The manifesto is nonetheless well worth a read. It's only four pages long. So far, it has been endorsed by more than 37,000 people, dozens of Canadian celebrities, among them musicians Neil Young and Alanis Morissette, actors Donald Sutherland and Rachel McAdams, philosopher Charles Taylor and painter Robert Bateman.

The goals of making Canada's electricity industry 100-per-cent renewable within 20 years and the entire country fossil fuel-free by 2050 have captured a lot of the attention.

But the plan goes much further, advocating a ban on new oil and gas pipelines, hydraulic fracturing, new oil tanker traffic and Canadian ownership of foreign mining projects. In fact, anything you wouldn't want in your own backyard should never be built – anywhere – according to the manifesto.

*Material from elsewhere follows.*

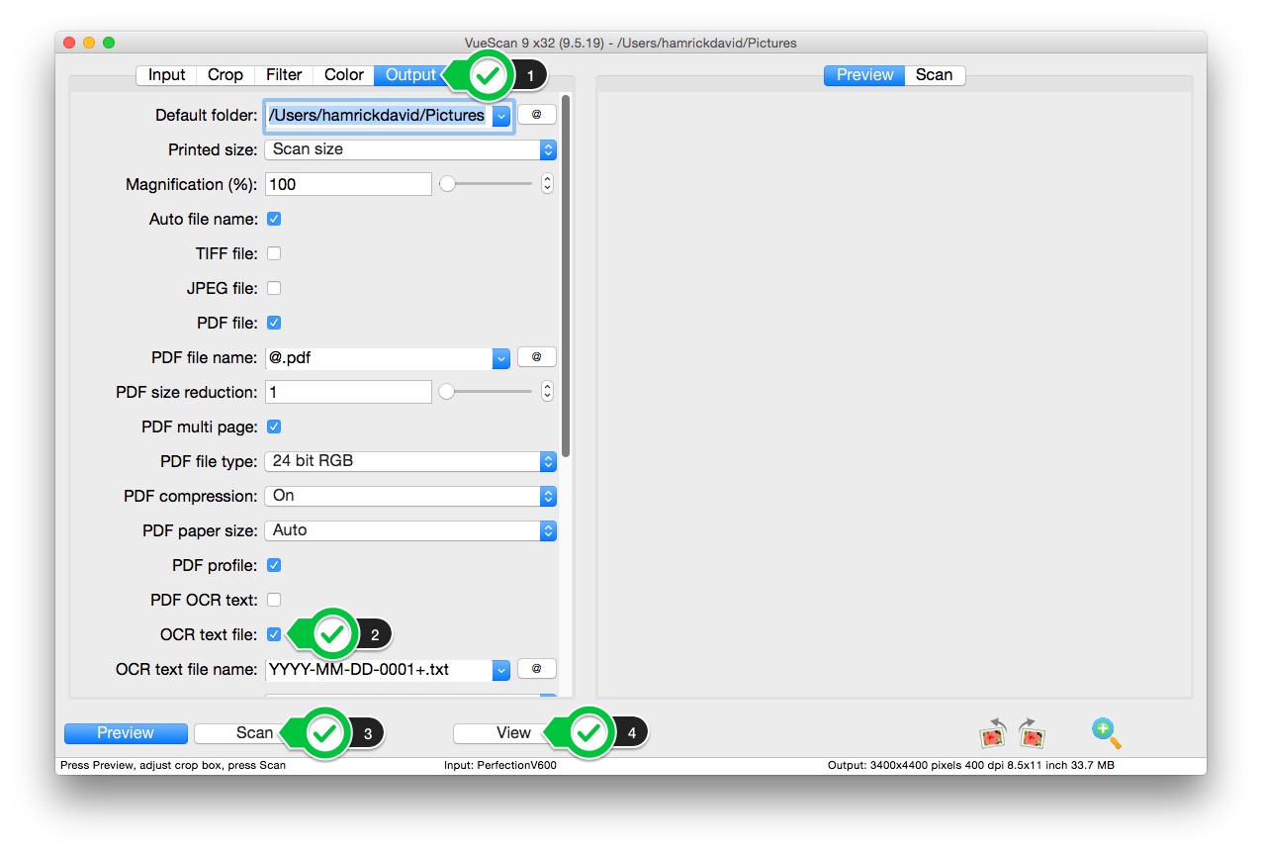Switch to the Input tab
This screenshot has width=1262, height=854.
[165, 74]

Most people don't want to live next door to hydro dams and wind farms, but they're renewable.

And Canada would presumably do this unilaterally, regardless of what other countries do.

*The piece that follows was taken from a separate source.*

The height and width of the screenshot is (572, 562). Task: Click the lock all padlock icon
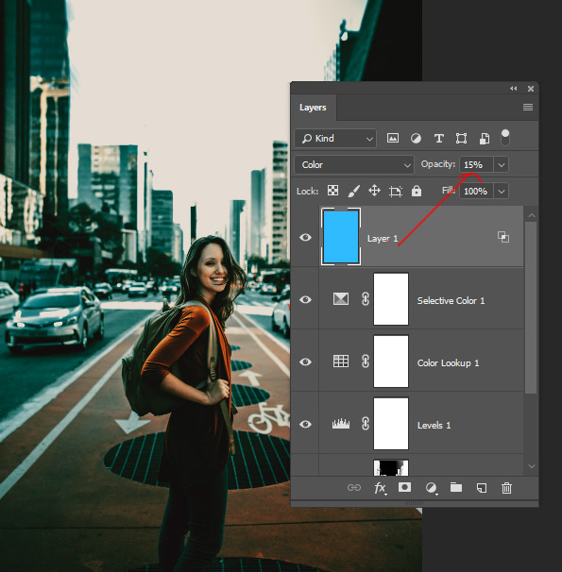[417, 191]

It would also pull Canada out of trade deals that "interfere with our attempts to rebuild economies, regulate corporations and stop damaging extractive projects." This might include the World Trade Organization and the North American free-trade agreement.

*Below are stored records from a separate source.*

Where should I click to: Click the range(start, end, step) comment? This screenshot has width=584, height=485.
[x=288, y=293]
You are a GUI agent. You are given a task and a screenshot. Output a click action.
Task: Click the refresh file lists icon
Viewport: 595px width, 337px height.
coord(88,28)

The manifesto also calls for some very expensive projects, including national child care, high-speed rail and public transit linking every community in the country, as well as rebuilding "decaying" public infrastructure.

Given that bitumen would be hard to come by in a fossil fuel-free Canada, the country's potholed roads would presumably not be part of the infrastructure plan. Asphalt typically contains 5 per cent bitumen, or tar. The cement industry isn't any greener because it's a notorious carbon dioxide emitter.

These aren't the manifesto's only troubling inconsistencies. The document's signatories "declare that [government] austerity … is a fossilized form of thinking that has become a threat to life on earth." The inability of governments to pay for things is a "manufactured crisis," the manifesto says.

The manifesto proposes to pay for Canada's economic transformation with steep tax hikes, including new taxes on financial transactions, a carbon tax, higher resource royalties, higher corporate income taxes and levies on the wealthy.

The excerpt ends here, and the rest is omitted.